Already made it through your TBR (to be read) list this summer? The Libraries can help you find your next read! Between the leisure reading collection, borrowing requests from other libraries and local community resources, we’re never low on books. Here are some recent favorites from a few members of the Libraries team, whether you’re searching for mystery, romance or connection to the natural world. Happy reading!
Beautyland
by Marie-Helene Bertino
This one is good for anyone who likes a weird book or a different perspective as it’s told from the point a view of a girl who is an alien from another planet who is tasked with sending information about Earth to her home planet. But she’s growing up as a “normal” child of a single parent in Northeast Philly in the late 70s/80s.

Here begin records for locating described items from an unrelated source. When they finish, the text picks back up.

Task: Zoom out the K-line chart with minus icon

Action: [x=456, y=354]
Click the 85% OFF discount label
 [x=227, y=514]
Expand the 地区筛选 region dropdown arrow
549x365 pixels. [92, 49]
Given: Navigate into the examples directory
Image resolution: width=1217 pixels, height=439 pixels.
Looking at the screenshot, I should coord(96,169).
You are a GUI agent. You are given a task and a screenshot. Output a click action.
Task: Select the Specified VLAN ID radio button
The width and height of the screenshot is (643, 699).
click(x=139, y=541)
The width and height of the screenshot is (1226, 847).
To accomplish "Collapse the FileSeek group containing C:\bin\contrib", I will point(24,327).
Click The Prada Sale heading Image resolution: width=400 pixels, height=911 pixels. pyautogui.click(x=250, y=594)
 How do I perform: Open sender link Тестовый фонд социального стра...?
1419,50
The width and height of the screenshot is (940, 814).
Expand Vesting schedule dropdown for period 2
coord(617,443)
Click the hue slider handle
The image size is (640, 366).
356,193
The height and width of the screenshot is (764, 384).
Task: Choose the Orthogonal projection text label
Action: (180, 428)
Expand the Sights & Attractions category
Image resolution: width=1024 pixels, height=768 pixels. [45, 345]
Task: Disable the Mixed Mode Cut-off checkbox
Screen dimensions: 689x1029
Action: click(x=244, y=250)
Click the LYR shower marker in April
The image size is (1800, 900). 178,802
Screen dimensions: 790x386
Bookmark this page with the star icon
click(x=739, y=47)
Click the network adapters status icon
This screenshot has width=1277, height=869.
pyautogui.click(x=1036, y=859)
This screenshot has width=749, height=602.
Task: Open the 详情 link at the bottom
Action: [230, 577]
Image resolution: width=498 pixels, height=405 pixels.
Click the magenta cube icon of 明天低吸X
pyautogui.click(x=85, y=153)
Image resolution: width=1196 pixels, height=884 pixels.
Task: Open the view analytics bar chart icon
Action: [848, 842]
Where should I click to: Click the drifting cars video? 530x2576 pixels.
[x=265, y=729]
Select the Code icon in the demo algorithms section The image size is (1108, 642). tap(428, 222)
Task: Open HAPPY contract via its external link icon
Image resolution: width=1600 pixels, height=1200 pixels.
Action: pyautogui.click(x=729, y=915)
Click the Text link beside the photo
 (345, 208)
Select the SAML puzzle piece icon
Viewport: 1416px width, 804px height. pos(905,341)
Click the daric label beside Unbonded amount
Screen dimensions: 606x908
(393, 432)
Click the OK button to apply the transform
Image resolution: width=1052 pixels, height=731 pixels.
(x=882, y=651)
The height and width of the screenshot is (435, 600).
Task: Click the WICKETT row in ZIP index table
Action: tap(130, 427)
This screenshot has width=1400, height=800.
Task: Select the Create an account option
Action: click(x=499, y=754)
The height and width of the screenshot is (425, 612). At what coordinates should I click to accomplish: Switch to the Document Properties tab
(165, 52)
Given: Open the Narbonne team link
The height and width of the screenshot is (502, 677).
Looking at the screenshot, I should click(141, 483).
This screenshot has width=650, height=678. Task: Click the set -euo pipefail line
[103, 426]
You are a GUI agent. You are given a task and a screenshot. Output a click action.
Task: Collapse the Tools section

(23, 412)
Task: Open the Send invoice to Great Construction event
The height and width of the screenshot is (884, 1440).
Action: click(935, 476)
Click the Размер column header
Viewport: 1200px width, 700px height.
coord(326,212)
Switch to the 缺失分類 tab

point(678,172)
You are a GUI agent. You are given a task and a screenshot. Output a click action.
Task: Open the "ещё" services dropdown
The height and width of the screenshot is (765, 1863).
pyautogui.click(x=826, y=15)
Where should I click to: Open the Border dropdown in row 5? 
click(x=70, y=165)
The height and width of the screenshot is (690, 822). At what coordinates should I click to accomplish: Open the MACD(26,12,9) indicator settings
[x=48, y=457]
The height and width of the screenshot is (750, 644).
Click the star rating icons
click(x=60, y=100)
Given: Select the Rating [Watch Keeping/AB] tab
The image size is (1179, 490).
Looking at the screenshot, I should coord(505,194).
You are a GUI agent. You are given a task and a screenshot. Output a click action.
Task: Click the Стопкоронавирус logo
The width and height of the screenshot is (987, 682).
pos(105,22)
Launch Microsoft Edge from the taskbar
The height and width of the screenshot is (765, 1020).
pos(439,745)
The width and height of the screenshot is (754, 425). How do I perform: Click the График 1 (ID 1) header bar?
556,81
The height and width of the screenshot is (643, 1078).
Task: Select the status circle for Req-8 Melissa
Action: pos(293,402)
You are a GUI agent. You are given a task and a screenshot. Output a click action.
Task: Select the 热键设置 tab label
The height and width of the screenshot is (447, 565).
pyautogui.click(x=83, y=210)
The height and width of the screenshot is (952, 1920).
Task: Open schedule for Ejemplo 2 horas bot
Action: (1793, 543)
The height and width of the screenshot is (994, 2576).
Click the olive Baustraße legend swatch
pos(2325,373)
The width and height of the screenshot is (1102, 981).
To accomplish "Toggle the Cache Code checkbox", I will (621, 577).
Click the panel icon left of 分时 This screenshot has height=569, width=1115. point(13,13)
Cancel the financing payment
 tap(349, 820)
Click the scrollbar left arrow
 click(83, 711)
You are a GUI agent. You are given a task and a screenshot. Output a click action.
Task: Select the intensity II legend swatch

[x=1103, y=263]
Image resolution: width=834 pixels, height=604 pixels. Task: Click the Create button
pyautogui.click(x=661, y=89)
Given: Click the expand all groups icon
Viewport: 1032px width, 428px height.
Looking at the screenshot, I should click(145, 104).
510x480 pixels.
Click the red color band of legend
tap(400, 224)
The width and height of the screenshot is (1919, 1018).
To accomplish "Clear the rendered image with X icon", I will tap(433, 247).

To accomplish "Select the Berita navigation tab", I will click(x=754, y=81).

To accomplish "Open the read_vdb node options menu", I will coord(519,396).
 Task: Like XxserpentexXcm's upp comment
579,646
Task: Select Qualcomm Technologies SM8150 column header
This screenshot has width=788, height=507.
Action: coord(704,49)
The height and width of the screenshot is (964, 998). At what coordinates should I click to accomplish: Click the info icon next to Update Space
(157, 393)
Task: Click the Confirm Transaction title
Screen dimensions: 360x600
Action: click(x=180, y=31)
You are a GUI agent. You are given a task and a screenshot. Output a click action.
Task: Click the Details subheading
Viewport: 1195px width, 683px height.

–Elise Ferer, Instruction & Outreach Librarian
Shady Hollow
by Juneau Black
It’s like Wind in the Willows, but also a murder mystery. It’s the first in a series.
-Anonymous
A Superfluous Woman
by Emma Frances Brooke
This book will shock all your Victorian sensibilities, with runaway socialites, kisses out of wedlock and a bawdy description of a man’s legs in a kilt. This is as close to a bodice ripper as you can get in the Victorian era, although be warned- there is no happy ending.
–Maddie White, Archival Processing Manager
Red Pottage
by Mary Cholmondeley
Mary Cholmondeley’s writing is the height of Victorian melodrama, with secret illegitimate children, murder plots, and surprise inheritance. Red Pottage is her best known book, which subverts convention with a fallen man and two spinsters who aren’t married by the end, but are still happy.
–Maddie White, Archival Processing Manager
Here We Go Again
by Alice Cochrun
This is the perfect type of book for summer as its a queer romance that revolves around a summer road trip. Both funny and heartfelt, and worthy of a trip to a beach or pool.
–Elise Ferer, Instruction & Outreach Librarian
Greta & Valdin
by Rebecca K Reilly
This novel explores family dynamics, queer relationships, Māori identity and what it means to navigate the little and monumental decisions in your life. I fell in love with the characters and was invested in this quirky family all the way through.
–Caitlin Holton, Digital Initiatives Assistant
The Only One Left
by Riley Sager
If you like gothic thrillers that take place in giant creepy mansions, then this book may be for you! A desperate caretaker living in coastal Maine during the 1980s ends up taking a job caring for an old woman, Lenora Hope, who is rumored to have killed her family over 50 years ago. Although never proven, the mystery surrounding the murders of Lenora’s entire family have only grown as the years have passed, and as the caretaker begins building a relationship with Lenora, she starts to realize that there are even more secrets surrounding that horrible night that only continue to have dire consequences in the present.
–Jen Embree, Subject Librarian for Psychology, Biology, LACAS, TRIP & Comparative Literature; Sustainability Hub Coordinator
Yumi and the Nightmare Painter
by Brandon Sanderson
It’s a very character-focused romance that follows two people from different worlds. They each have a fantastical job: a nightmare painter and a yoki-hijo shrine maiden. They end up body swapping and are forced to learn about each other as they each pretend to be the other person. It’s inspired by the anime movie, Your Name, and I would definitely recommend it to anime fans as well as anyone who enjoys whimsical love stories.
–Aleshia Huber, Engineering Librarian
101 Essays That Will Change The Way You Think
by Brianna Wiest
Incredibly insightful and life-changing.
–Mien Wong, Preservation Specialist
An Immense World
by Ed Yong
Ed Yong urges us to think about how a wide variety of different animals perceive the world around them, and how our own perspective might benefit from putting ourselves in their shoes (so to speak). Fascinating and deeply researched.